- **Goal of the exercise**: From the first line to the last, print the data exactly.

Available data below:

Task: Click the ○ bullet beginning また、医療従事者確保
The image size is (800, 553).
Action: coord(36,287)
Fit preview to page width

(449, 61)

End of Available data.

- **Output for this task**:
Task: Click the ○ bullet beginning また、医療従事者確保
The image size is (800, 553).
Action: coord(36,287)
Fit preview to page width

(449, 61)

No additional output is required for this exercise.